Strachey wrote an eloquent letter dated 15 July 1610, to an unnamed "Excellent Lady" in England about the Sea Venture disaster, including an account of the precarious state of the Jamestown colony. Being critical of the management of the colony, it was suppressed by the Virginia Company. After the dissolution of the company it was published in 1625 by Samuel Purchas as "A true reportory of the wracke, and redemption of Sir THOMAS GATES Knight". It is generally thought to be one of the sources for Shakespeare's The Tempest because of certain verbal, plot and thematic similarities.

Strachey's writings are among the few first-hand descriptions of Virginia in the period. His glossary of words of the Powhatan is one of only two records of the language (the other being Captain John Smith's).

===Later life and death===
Strachey remained at Jamestown for less than a year, but during that time he became the Secretary of the Colony after the drowning death of Matthew Scrivener in 1609. He returned to England probably in late 1611 and published a compilation of the colonial laws put in place by the governors.

He then produced an extended manuscript about the Virginia colony, The Historie of Travaile Into Virginia Britannia, dedicating the first version to Henry Percy, 9th Earl of Northumberland, in 1612. The manuscript included his eyewitness account of life in early Virginia, but borrowed heavily from the earlier work of Richard Willes, James Rosier, John Smith, and others. Strachey produced two more versions during the next six years, dedicating one to Francis Bacon and the other to Sir Allen Apsley. It too was critical of the Virginia Company management of the colony, and Strachey failed to find a patron to publish his work, which was finally first published in 1849 by the Hakluyt Society.

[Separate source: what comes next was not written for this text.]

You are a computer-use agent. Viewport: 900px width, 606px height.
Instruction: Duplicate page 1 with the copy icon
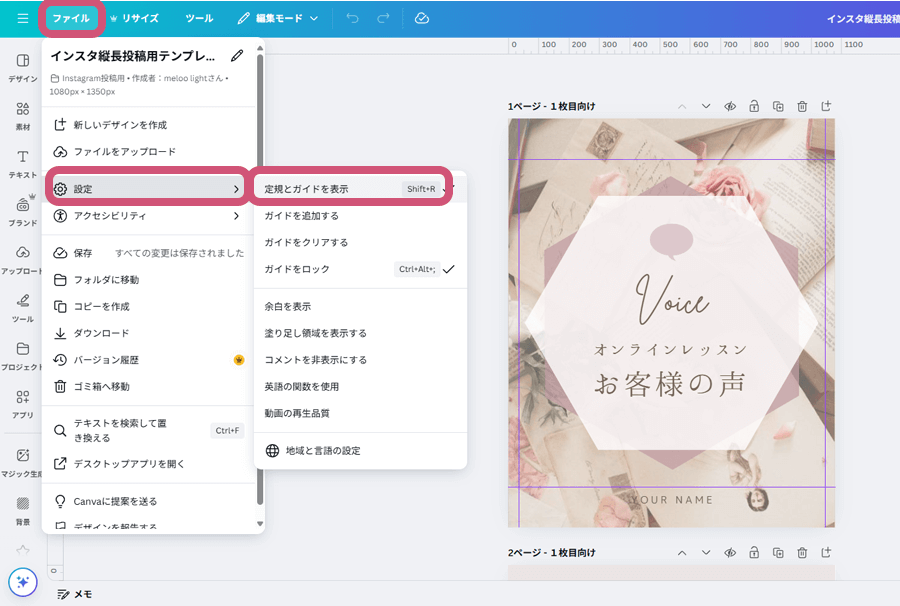click(778, 105)
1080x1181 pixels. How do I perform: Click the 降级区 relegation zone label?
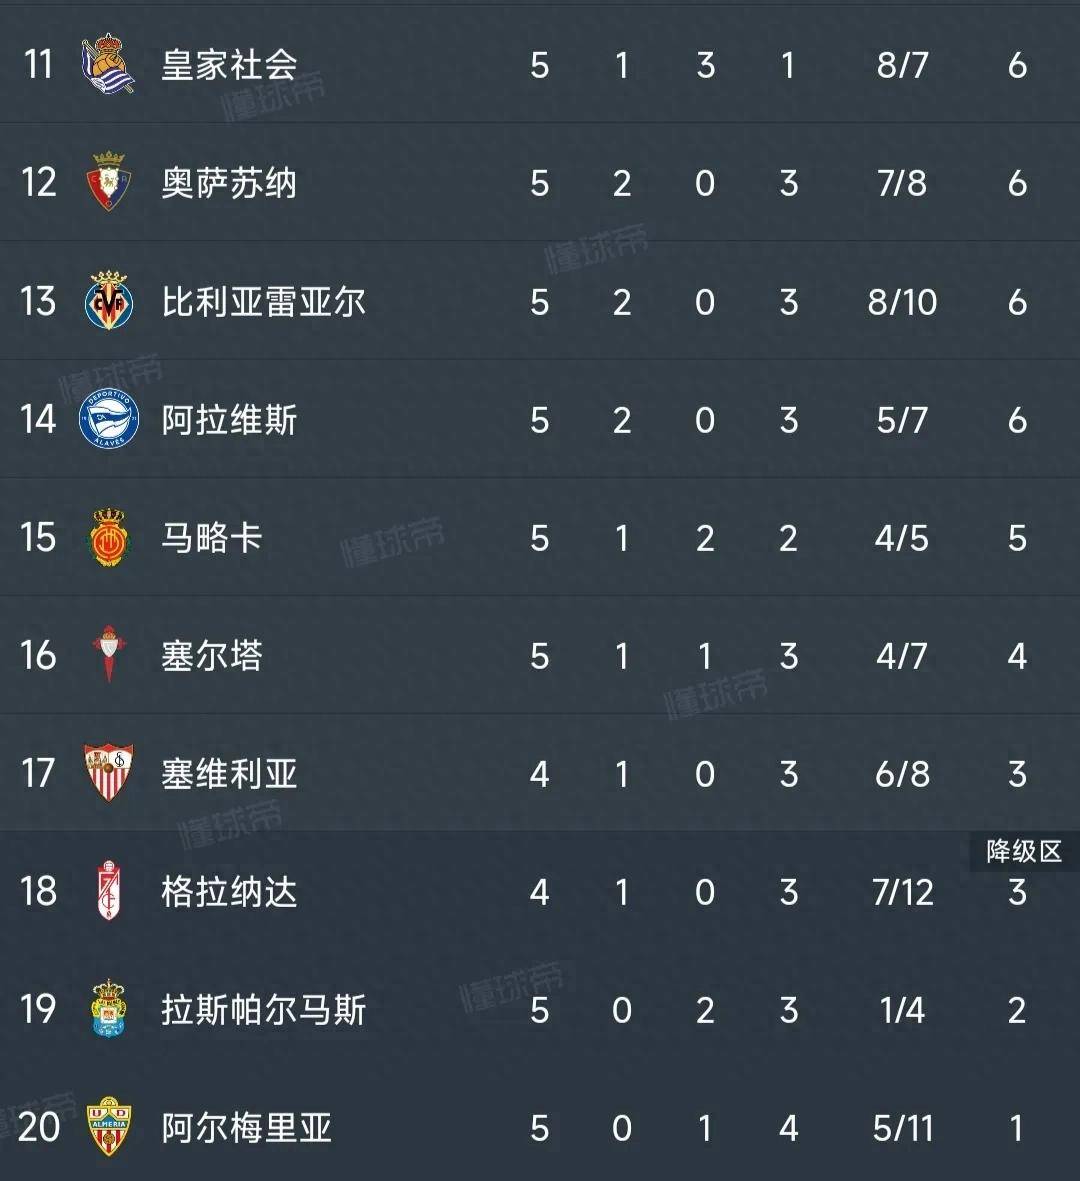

Strachey died of unknown causes in August 1621. The parish register of St Giles' Church, Camberwell, in Southwark records his burial on 16 August 1621. He died in poverty, leaving this verse:

Hark! Twas the trump of death that blew
My hour has come. False world adieu
Thy pleasures have betrayed me so
That I to death untimely go.

In 1996, Strachey's signet ring was discovered in the ruins of Jamestown, identified by the family seal, an eagle.

==Marriages and issue==
On 9 June 1595 Strachey married Frances Forster, 'the daughter of a prosperous Surrey family with political connections'. Frances Forster was the daughter of William Forster and Elizabeth Draper (died 22 April 1605), widow of John Bowyer (died 10 October 1570) of Shepton Beauchamp, Somerset, and daughter of Robert Draper of Camberwell, Surrey, Page of the Jewels to King Henry VIII, by Elizabeth Fyfield. Strachey lived in London while Frances remained at her father's estate in Crowhurst, Surrey. They had two children, William Strachey (died 1635), born in March 1596/97, and Edmund Strachey, born in 1604. Frances died before 1615, and at some time before that date Strachey married a widow whose first name was Dorothy, by whom he does not appear to have had any issue.

Strachey's son, William, married three times, and died in 1635.

==Works==
- A true reportory of the wracke, and redemption of Sir THOMAS GATES Knight
- For The Colony in Virginea Britannia. Lawes Divine, Morall and Martiall, &c. original-spelling version and modern-spelling version at Virtual Jamestown.
- The Historie of Travaile Into Virginia Britannia
- "A Dictionary of Powhatan" at Google Books.